As a writer, I naturally rely on my computer. And, when I learn this vital tool is ailing, I go into panic mode.
Since my Moseyin' Along deadline was looming, I wasted no time contacting my local computer repair gurus at their nearby shop.
Within the hour, Delbert and his necessary accessories were checked in to the shop's computer hospital, receiving emergency care.
The spot on my desk, normally filled by Delbert, sat empty while I experienced a growing concern that something dreadful had happened to my electronic pal.
Several tense hours later, I got the call from the computer ER. Seems my poor ailing buddy had come down with a malicious virus that had corrupted his e-mail program and resulted in some other damage.
The computer geeks outlined their treatment plan and assured me they would return Delbert in time for my weekly session of Moseyin' Along.
True to their word, they saw to it that my vital writing tool was back in place on my desk by the next afternoon.
Ah, I thought, all's well.
But not necessarily.
The problem arose when I tried to print out a document. That's when I learned that Delbert no longer communicated with his desk companion of many years, my HP printer.
I made a call to the folks at the computer shop and learned they had been forced to delete the printer from Delbert's memory, due to the damage of the virus.
They told me if I'd just bring in the printer, all its software, its cords, the interface with the computer along with the computer and all its accessories, they would be happy to reinstall the printer.

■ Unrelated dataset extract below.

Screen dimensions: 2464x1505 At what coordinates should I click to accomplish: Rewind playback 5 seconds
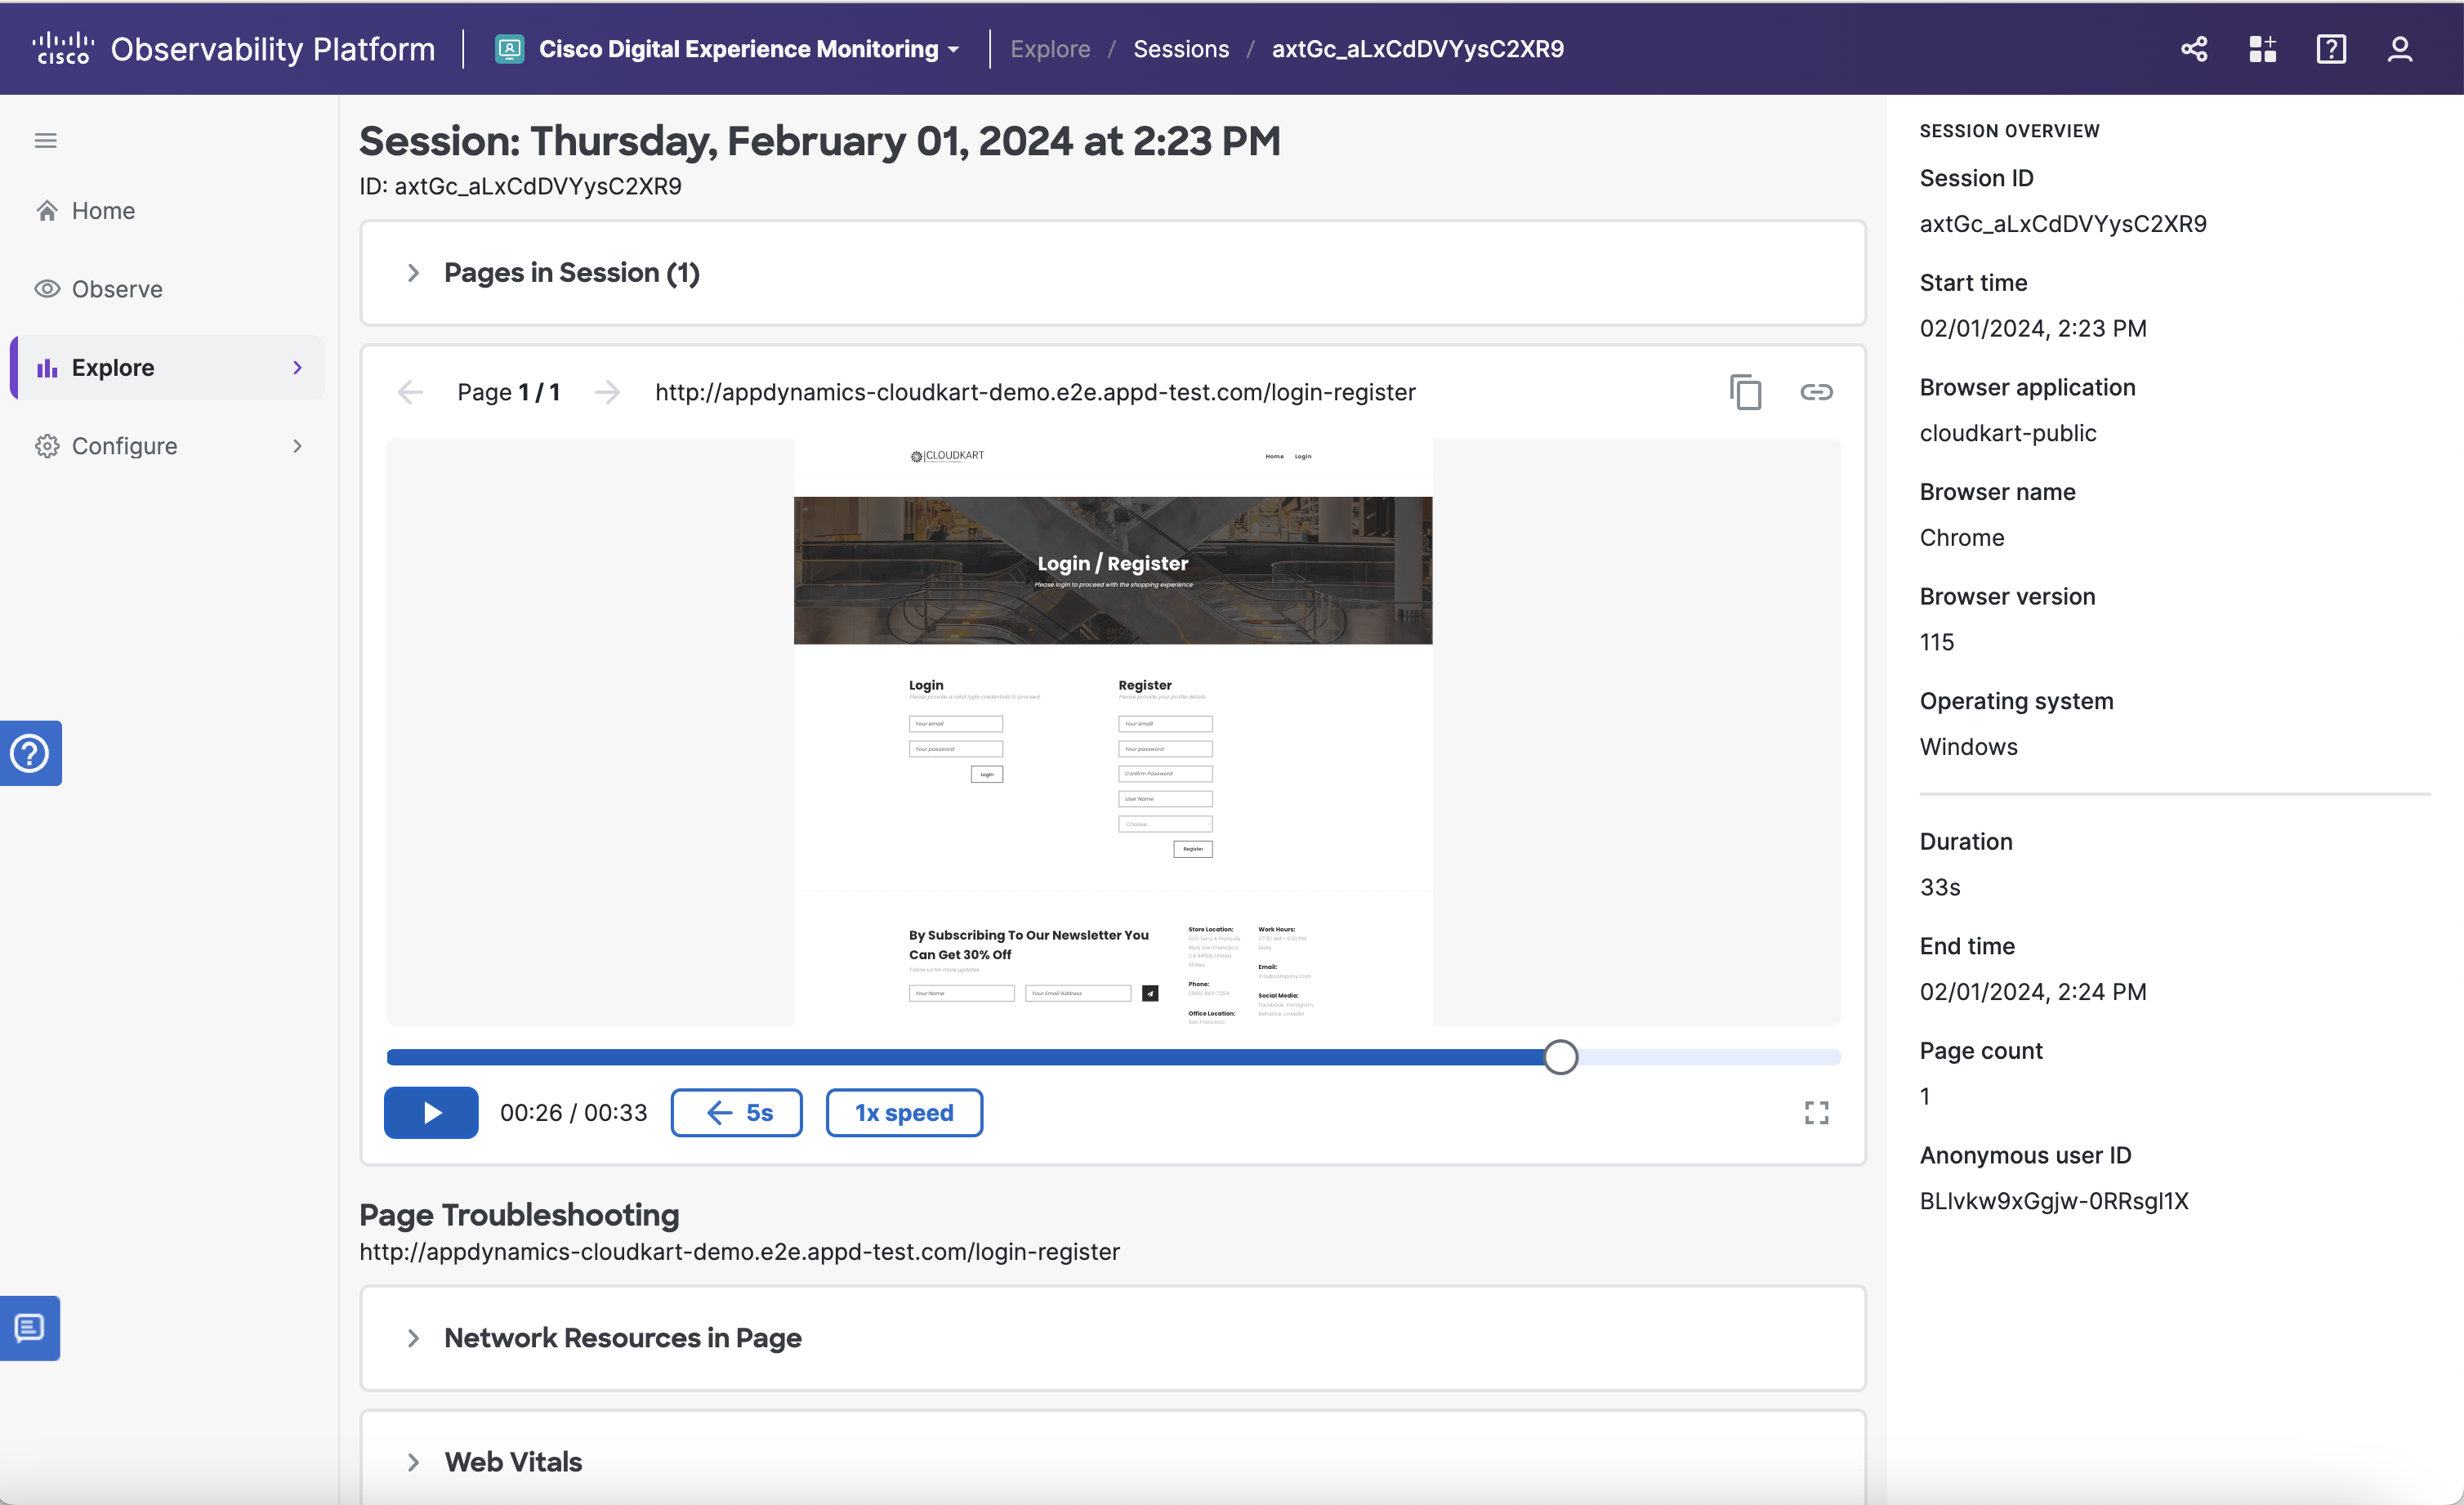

When I thought of the monumental job of disconnecting, loading and transporting all that equipment, I made the rash decision to try to reintroduce the computer and printer myself.
I'd like to tell you that, due to my brilliance, the project went smoothly and I experienced absolutely no trouble.
But, since you know me so well, I realize I can't get away with that tale.
No, it took me one whole day and into the night to fumble through installation programs, the "hardware wizards," the test prints and other attempts in order to get the printer up and running.
I can't really say how I finally accomplished the deed, but today Delbert and the HP are once again speaking to each other. Given the roundabout method I used to accomplish that goal, I hope I never have to try to retrace my steps.
Oh, for those early writing days when I simply relied on a legal pad and a pencil.